17/05/2026
The ongoing destruction of NSW’s native forests under the guise of “sustainable forestry” has become one of the greatest environmental failures in modern Australia. Those acting as mouthpieces for the native forest logging industry continue to promote misinformation, while ignoring the overwhelming evidence of environmental harm, repeated legal breaches and the catastrophic impacts on biodiversity.
The reality is that the NSW native forest logging industry has become synonymous with environmental destruction, regulatory failure and the systematic degradation of some of Australia’s most biodiverse public forests. The repeated prosecutions and convictions of Forestry Corporation of NSW in the NSW Land and Environment Court demonstrate a deeply entrenched pattern of unlawful conduct during native forest logging operations. These are not isolated incidents or minor technical breaches. They involve serious environmental offences, including the destruction of habitat for threatened species and breaches of legally binding environmental protections.
If private landholders or ordinary citizens caused similar levels of environmental destruction to threatened species habitat, they would face severe penalties and potentially criminal prosecution. Yet under the Regional Forest Agreement system, industrial native forest logging continues to enjoy extraordinary exemptions from national environmental laws that would apply to virtually any other industry.
The Regional Forest Agreements have effectively operated as a political licence to log and destroy critical habitat across vast areas of public native forest. These agreements were established decades ago under assumptions that no longer reflect the biodiversity and climate crises confronting Australia today. Numerous scientists, conservationists and former judicial figures have questioned how an industry responsible for ongoing ecological damage can continue to operate with such weak oversight and limited accountability.
The destruction of hollow-bearing trees, rainforest elements, stream buffers and the habitat of threatened species including the Greater Glider, Koala and Yellow-bellied Glider is not “sustainable forest management.” It is environmental vandalism on a landscape scale.
At a time when Australia is facing accelerating biodiversity decline, worsening climate impacts and increasing extinction risks, continuing native forest logging in publicly owned forests is indefensible. The overwhelming majority of Australia’s timber and housing construction needs can already be supplied from plantation resources, removing any credible justification for the continued destruction of high conservation value native forests.

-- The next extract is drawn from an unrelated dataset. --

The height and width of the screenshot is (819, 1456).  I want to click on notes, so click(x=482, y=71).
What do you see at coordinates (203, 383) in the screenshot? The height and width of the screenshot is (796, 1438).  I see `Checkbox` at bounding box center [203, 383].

NSW’s native forests are far more valuable standing intact — protecting water catchments, storing carbon, supporting tourism, preserving Aboriginal cultural heritage and safeguarding wildlife found nowhere else on Earth. Future generations will rightly question how governments allowed the continued industrial destruction of these irreplaceable ecosystems despite repeated warnings from scientists, conservationists and the courts.
The time has come to end native forest logging in NSW permanently and transition fully to sustainable plantation-based timber production.